It is generally known in the spinning industry that, apart from the irregularities in the yarn, which have the most varied amplitudes, periodic deviations occur which are later clearly visible in the yarn (yarn conversion table) and also in the woven fabric as a result of their position side by side. This phenomenon is generally known as the moire effect. The causes of such periodic faults in the yarn originate from the processing, during which disturbances occur periodically. In a ring spinning machine, for example, such disturbances may result from drawing rollers oscillating. In rotor spinning, such disturbances appear particularly strikingly as a result of deposits in the rotor. Because it is known what generally causes the periodic disturbances, conclusions regarding the source of disturbance can be drawn from a yarn unevenness diagram.

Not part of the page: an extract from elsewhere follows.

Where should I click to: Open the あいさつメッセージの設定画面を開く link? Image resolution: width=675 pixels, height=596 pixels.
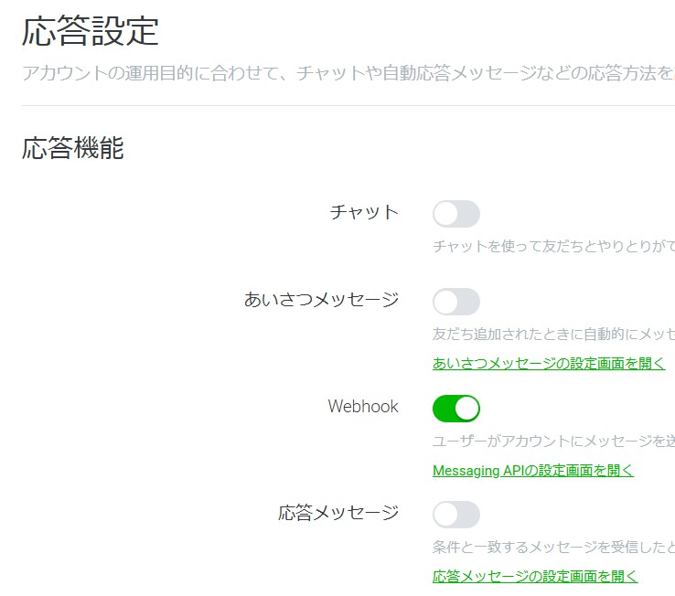pyautogui.click(x=549, y=363)
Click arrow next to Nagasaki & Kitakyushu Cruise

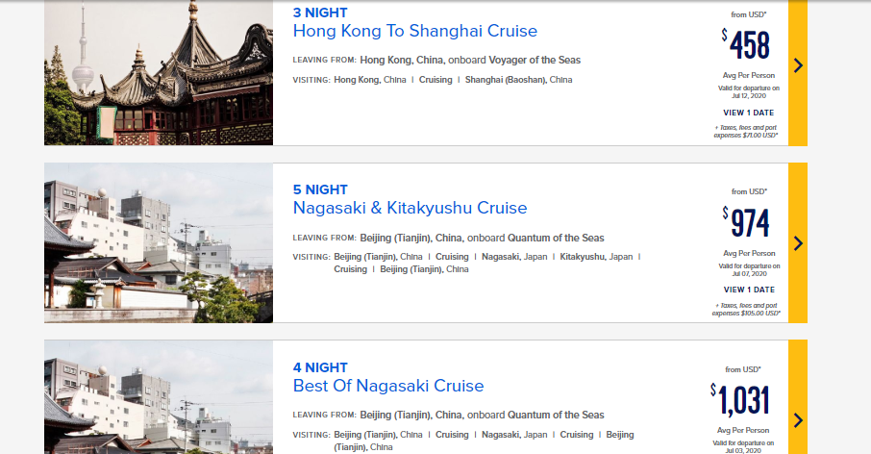[x=798, y=243]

In open-end spinning, with regard to moire detection, it is known that the visible spacing of thick places appearing on the yarn appear according to the circumference of the rotor. The difficulty of detection, however, lies in the fact that the delivery speed is variable and so the moire frequency is likewise variable.

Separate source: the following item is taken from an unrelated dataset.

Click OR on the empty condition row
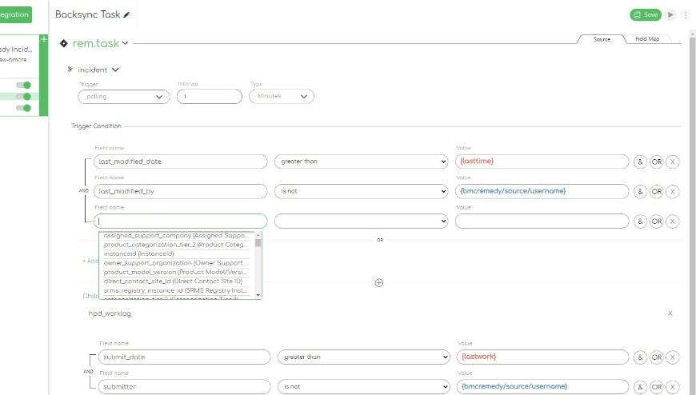 (656, 221)
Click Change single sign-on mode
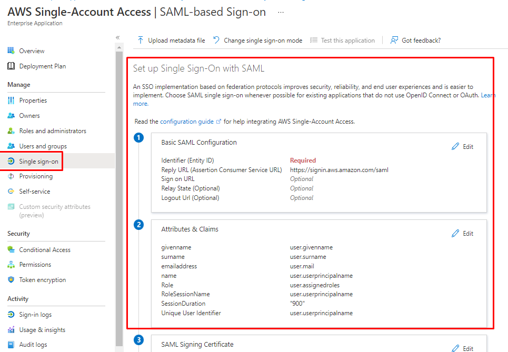 click(x=258, y=41)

It is true that it is possible to check a yarn production afterwards by means of random samples with the aid of a spectograph (Uster), for whether such a moire effect has occurred or not; nevertheless, serious damage results because the production has already taken place, and, in any case, a relatively large amount of faulty yarn may have been produced depending on the frequency of the checking.

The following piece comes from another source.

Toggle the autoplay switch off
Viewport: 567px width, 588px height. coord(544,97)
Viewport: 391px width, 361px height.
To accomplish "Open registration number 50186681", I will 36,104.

It is true that it is already known to detect the point of the disturbance directly and immediately by monitoring individual spindles so as to avoid a large faulty production (DT-OS 2.409.882 corresponding to U.S. Pat. No. 4,007,457 ). According to the earlier proposal, this is effected in that an electric signal is produced by measuring the yarn cross-section or yarn diameter, which signal is subjected to an evaluation by means of at least one non-linear correction member.
In order to detect periodic faults in the spun yarn, it is necessary, in this case, to convey the signal originating from a monitored yarn through electric filters which are adjusted to the expected repetition frequency of these faults, hereinafter termed moire frequency, and a detector has to be present at each spinning station. Since the delivery speed of the spun thread is variable, either narrow-band filters have to be used, which are variable in their midband frequency, which leads to considerable costs, or very wide-band filters have to be used so that the moire frequency is transmitted thereby even with different yarn-delivery speeds. It is true that in the latter case, the costs for the circuits are reduced somewhat, but the wide-band nature of the filters means that a considerable proportion of the frequencies of the normal irregularity in the spun yarn can pass. A moire effect is therefore only detected, when using wide-band filters, if it stands out very distinctly from the normal irregularity of the thread.